# TEXT SHOWN:
__________

Our father kidnapped us on a January afternoon, the day before Faye’s eighth birthday. I was twelve and should’ve known better. A few days earlier at the grocery store Mom had bought yellow cake mix, chocolate frosting, candles, and icing. She’d asked me to please bake the cake when I got home from school, as I’d done a few months earlier for my own birthday. Birthdays weren’t a big deal in our new three-person family—money was tight and Mom worked a lot of nights tending bar at Roughboys back then—but there was always a little something: if not quite a celebration, then at least an acknowledgment. A cake. A simple gift or two after a macaroni and cheese dinner, or hot dogs, or take-out. But for some reason I hadn’t connected those dots, that it didn’t make sense for him to take us on this unannounced trip while those cake ingredients sat untouched on Mom’s kitchen counter.
He was sitting in his ’67 El Camino outside our school in Emeryville, smoking a Kool, one booted foot up on the glossy dashboard heavily greased with Armor-All, “Southern Nights” by Glen Campbell crackling from one working speaker. It still seems like yesterday. A second cigarette was tucked behind his ear, the one with the ragged earlobe. A couple years earlier, at a backyard barbeque, he’d been toying with his new fishing rod, showing one of his friends how to cast properly. My mother had told him not to do that with so many people around, and, the way I remember it, about two seconds later, on his backswing, he’d hooked his own ear, tearing the lobe clean away.
The junior high was across the street from the elementary school Faye attended. My job after school was to meet her so we could walk home together. I hadn’t minded this the year or two before, but by junior high I’d started to feel self-conscious: my friends getting rides from their older siblings in high school, while I moped down the sidewalk alongside my little sister with her pink boots and pink hair ribbons and pink Shaun Cassidy lunchbox.

__________

[Stored data]
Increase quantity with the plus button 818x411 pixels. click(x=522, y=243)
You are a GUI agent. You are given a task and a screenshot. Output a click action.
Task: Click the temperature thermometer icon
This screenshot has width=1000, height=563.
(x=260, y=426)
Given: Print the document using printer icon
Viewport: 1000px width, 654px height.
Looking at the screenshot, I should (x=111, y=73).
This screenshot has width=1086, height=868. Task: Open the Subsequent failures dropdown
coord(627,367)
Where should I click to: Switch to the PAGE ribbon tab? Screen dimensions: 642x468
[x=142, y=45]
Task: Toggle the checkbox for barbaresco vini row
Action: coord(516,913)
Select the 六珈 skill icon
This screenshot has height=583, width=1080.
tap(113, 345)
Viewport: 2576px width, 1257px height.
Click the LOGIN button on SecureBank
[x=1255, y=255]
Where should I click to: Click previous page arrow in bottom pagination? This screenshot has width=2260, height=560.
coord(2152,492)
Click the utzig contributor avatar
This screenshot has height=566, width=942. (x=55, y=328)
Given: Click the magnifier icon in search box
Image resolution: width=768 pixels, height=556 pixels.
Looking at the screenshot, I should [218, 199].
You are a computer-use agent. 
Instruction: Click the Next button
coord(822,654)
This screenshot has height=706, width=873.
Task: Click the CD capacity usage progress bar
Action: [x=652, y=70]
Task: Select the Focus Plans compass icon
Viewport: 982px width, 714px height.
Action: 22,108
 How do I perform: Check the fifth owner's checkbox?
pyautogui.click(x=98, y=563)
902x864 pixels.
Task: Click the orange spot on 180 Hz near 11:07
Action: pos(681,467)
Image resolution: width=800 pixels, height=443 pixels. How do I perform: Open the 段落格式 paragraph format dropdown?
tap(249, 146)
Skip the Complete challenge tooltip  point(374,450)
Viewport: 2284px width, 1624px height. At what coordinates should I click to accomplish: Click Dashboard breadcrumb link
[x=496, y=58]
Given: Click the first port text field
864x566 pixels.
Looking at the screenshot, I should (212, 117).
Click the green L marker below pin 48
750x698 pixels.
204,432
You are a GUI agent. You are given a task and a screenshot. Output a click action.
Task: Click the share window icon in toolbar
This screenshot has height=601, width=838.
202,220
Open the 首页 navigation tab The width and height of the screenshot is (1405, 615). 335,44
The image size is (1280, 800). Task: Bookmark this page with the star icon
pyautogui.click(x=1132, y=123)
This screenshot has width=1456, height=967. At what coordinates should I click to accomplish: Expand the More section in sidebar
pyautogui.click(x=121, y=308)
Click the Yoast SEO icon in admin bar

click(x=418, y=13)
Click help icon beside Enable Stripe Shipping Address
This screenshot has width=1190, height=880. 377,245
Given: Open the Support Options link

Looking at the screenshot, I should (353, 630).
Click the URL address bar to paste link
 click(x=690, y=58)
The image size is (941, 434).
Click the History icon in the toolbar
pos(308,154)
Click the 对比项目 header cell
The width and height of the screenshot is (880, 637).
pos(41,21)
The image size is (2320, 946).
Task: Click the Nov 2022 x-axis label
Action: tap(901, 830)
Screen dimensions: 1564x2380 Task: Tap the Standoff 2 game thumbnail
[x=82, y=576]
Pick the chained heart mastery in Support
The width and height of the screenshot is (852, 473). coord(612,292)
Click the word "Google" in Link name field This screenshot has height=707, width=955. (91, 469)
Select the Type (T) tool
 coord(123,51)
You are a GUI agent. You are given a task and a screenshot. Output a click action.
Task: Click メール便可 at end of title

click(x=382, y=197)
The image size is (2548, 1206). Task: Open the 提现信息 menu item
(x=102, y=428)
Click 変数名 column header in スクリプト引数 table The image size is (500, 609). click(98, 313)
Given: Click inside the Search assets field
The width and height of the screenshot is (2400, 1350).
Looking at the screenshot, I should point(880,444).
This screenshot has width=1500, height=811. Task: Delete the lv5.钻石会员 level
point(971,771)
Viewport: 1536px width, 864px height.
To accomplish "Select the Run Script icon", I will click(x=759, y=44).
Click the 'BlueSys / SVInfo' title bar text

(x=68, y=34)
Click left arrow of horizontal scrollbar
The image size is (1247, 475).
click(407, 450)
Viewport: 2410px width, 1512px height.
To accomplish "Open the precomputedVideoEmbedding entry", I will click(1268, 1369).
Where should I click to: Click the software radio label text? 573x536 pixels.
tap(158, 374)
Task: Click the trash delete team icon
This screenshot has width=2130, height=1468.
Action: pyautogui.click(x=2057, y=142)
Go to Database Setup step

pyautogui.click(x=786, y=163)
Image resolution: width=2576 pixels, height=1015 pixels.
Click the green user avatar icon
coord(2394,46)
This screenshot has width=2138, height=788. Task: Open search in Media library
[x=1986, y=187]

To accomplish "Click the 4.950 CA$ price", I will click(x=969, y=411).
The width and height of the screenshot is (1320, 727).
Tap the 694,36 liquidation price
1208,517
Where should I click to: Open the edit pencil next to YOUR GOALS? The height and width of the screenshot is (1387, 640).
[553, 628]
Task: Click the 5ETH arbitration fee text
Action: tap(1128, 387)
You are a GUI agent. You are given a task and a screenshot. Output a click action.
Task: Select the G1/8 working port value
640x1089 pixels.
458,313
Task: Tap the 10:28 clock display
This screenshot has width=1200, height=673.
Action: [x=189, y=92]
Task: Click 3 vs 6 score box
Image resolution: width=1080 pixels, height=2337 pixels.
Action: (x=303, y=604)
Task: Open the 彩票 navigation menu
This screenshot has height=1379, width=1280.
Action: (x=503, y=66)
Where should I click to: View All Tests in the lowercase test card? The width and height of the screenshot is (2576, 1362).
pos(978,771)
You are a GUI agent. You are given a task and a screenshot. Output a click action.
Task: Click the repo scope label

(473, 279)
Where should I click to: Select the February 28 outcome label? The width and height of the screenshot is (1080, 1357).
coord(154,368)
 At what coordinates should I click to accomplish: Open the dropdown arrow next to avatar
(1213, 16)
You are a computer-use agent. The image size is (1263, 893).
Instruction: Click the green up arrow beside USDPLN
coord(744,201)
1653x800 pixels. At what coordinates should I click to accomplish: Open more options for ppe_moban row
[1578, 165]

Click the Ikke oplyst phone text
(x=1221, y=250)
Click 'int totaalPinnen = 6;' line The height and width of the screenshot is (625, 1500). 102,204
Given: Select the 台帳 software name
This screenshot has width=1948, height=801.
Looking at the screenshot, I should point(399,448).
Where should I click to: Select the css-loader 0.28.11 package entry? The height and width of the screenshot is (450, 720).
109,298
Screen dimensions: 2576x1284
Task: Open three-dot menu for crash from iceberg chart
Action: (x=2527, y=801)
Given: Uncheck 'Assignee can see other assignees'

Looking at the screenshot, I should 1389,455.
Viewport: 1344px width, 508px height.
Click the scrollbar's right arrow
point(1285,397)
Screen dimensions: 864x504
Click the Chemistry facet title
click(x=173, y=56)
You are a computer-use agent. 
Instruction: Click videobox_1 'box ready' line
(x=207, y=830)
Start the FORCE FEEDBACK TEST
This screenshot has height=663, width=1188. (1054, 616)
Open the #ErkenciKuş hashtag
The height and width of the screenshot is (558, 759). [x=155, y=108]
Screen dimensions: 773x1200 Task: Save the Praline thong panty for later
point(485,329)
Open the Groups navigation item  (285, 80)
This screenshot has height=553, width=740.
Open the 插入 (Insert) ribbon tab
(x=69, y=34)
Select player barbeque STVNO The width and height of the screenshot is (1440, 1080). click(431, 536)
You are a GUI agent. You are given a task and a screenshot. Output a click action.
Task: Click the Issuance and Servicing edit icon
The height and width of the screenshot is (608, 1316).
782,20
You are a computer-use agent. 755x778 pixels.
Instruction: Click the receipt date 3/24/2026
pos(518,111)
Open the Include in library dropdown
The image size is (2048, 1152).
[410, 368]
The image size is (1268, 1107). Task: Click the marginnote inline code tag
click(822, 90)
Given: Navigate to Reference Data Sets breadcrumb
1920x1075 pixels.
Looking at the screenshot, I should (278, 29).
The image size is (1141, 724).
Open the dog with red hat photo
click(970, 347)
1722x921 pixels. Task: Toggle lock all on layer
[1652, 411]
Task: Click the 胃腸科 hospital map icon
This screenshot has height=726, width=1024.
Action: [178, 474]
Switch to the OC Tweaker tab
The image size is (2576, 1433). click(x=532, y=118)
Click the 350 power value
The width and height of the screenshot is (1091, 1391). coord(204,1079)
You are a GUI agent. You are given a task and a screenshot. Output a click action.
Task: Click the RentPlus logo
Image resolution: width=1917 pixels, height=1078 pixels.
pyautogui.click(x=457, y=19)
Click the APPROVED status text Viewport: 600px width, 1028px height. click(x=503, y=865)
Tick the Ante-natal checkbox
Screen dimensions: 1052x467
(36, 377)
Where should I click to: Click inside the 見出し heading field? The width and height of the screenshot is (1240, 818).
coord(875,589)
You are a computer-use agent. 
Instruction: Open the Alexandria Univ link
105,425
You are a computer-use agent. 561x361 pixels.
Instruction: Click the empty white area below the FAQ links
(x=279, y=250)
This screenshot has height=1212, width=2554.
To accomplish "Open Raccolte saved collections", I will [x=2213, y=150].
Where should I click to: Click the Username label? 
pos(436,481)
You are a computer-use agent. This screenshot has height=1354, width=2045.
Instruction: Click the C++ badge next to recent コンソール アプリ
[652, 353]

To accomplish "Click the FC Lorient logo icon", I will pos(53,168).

__________

# WHAT THIS EXERCISE ASKS:
(1) Repeat the passage about the kidnapping word for word, from "Our father kidnapped" up to and including "Mom’s kitchen counter.".
(2) Reproduce the stored data rows exactly, starting with the first row and continuing up to and including the line with "Looking at the screenshot, I should (x=111, y=73).".

# ANSWERS BELOW:
(1)
Our father kidnapped us on a January afternoon, the day before Faye’s eighth birthday. I was twelve and should’ve known better. A few days earlier at the grocery store Mom had bought yellow cake mix, chocolate frosting, candles, and icing. She’d asked me to please bake the cake when I got home from school, as I’d done a few months earlier for my own birthday. Birthdays weren’t a big deal in our new three-person family—money was tight and Mom worked a lot of nights tending bar at Roughboys back then—but there was always a little something: if not quite a celebration, then at least an acknowledgment. A cake. A simple gift or two after a macaroni and cheese dinner, or hot dogs, or take-out. But for some reason I hadn’t connected those dots, that it didn’t make sense for him to take us on this unannounced trip while those cake ingredients sat untouched on Mom’s kitchen counter.

(2)
Increase quantity with the plus button 818x411 pixels. click(x=522, y=243)
You are a GUI agent. You are given a task and a screenshot. Output a click action.
Task: Click the temperature thermometer icon
This screenshot has width=1000, height=563.
(x=260, y=426)
Given: Print the document using printer icon
Viewport: 1000px width, 654px height.
Looking at the screenshot, I should (x=111, y=73).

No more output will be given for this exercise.